The syntax of XML is specified in Unicode. XML documents, however, are stored and transferred in an encoded form. Similarly, data is passed to the application in some encoded form. In practice, these two encodings are often not the same [1]. This means that APIs that pass character data to the application must often transcode this data. Transcoding is a relatively expensive operation, and may be expected to contribute significantly to the cost of text-oriented APIs like SAX and DOM.

In the sections below, the overhead of transcoding is measured and presented separately from the rest of the overhead of API production. In all of the APIs measured, character data is passed as UTF-16. In our measurements, we assume that the input document is UTF-8 encoded. Transcoding micro-benchmarks are generated in which the relevant input byte sequences are transcoded according to the requirements of the API.

3.2. Object Creation

In addition to transcoding, API production can incur overhead in object creation. This includes the cost of memory allocation and data structure population. For tree-based APIs such as DOM and JAX-RPC, object creation is significant, and the performance of these APIs suffer accordingly. Object creation overhead is measured by producing the API, assuming complete knowledge of the input document and already transcoded values. In the case of SAX, the (minimal) overhead of handler method invocation is included in the object creation number.

3.3. Measurements

Transcoding and object-creation micro-benchmarks were run simulating the overhead of DOM, SAX, and JAX-RPC. The results are given in Table 1, “Cost of Transcoding and Object Creation.”.

	DOM	SAX	JAX-RPC
Transcoding	50.4	44.7	11
Object Creation	24.5	0.05	5.5

Table 1. Cost of Transcoding and Object Creation.

To produce the DOM tree for the input document, all of the character data and all of the element names and attribute names and values must be transcoded from UTF-8 to UTF-16. Additionally, all of these are wrapped in a java.lang.String, before being incorporated into the DOM tree. All of this overhead is measured as transcoding overhead. The total transcoding time for the DOM API is 50 microseconds. The additional overhead required to build the object tree using the transcoded strings is 24 microseconds. Thus, for DOM, the transcoding time alone is greater than the baseline parsing time (which was measured at 35 microseconds in Section 2.3, “Baseline”). When combined with object creation, the cost of the API is over twice the cost of No API Parsing.

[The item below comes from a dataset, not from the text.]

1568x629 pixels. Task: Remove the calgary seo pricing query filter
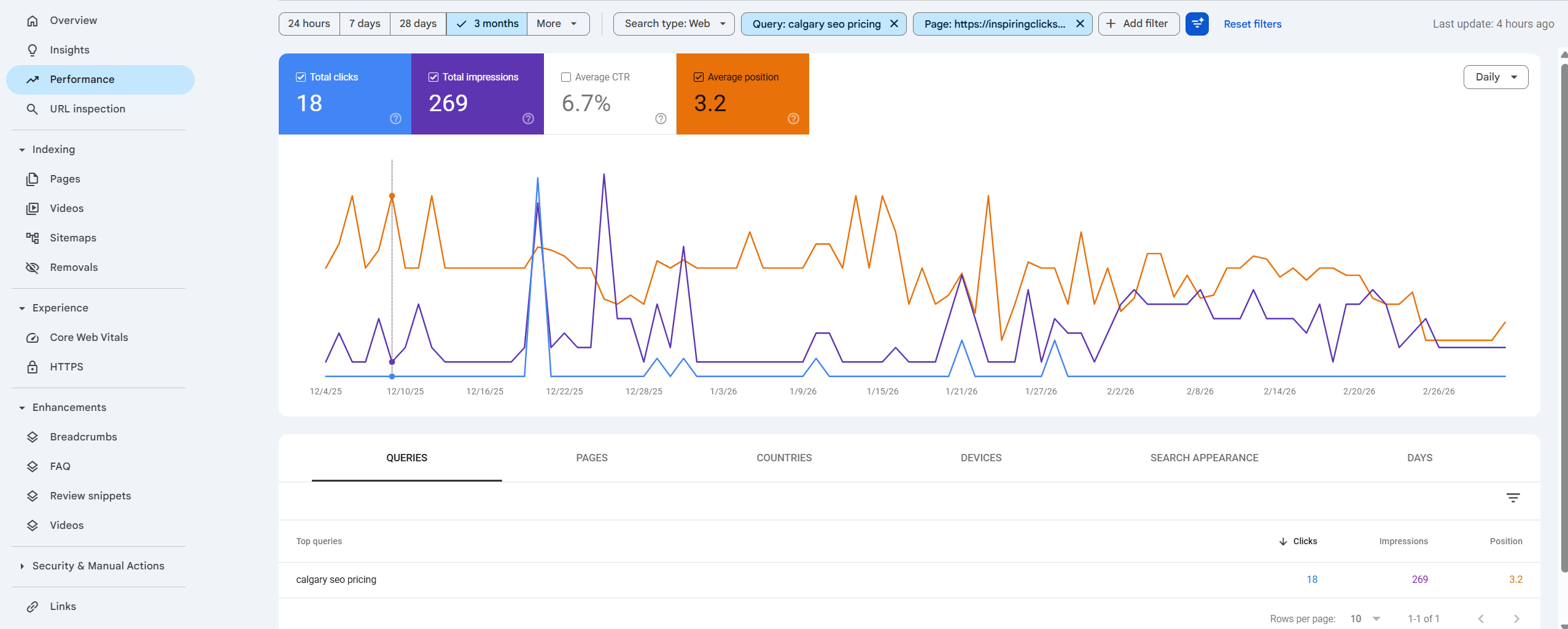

As with DOM, the SAX API requires all of the character data and all of the element names and attribute names and values to be transcoded to UTF-16. In SAX, however, the character data is not wrapped in string objects, but is passed as raw character data. While somewhat difficult for applications to use, this does provide some savings in API production. The transcoding costs of SAX were measured at 45 microseconds, ten percent less than DOM. As opposed to DOM, however, SAX avoids a significant amount of object creation, which was seen to be a significant cost for DOM. In SAX, only attributes are added to a data structure before being passed to the application. This overhead, and the overhead of the handler method calls was simulated, and measured at only 0.05 microseconds. Thus, SAX provides significant savings in object allocation costs, but still incurs a significant transcoding cost. The total cost of the SAX API is significantly (29%) more than the cost of No API Parsing.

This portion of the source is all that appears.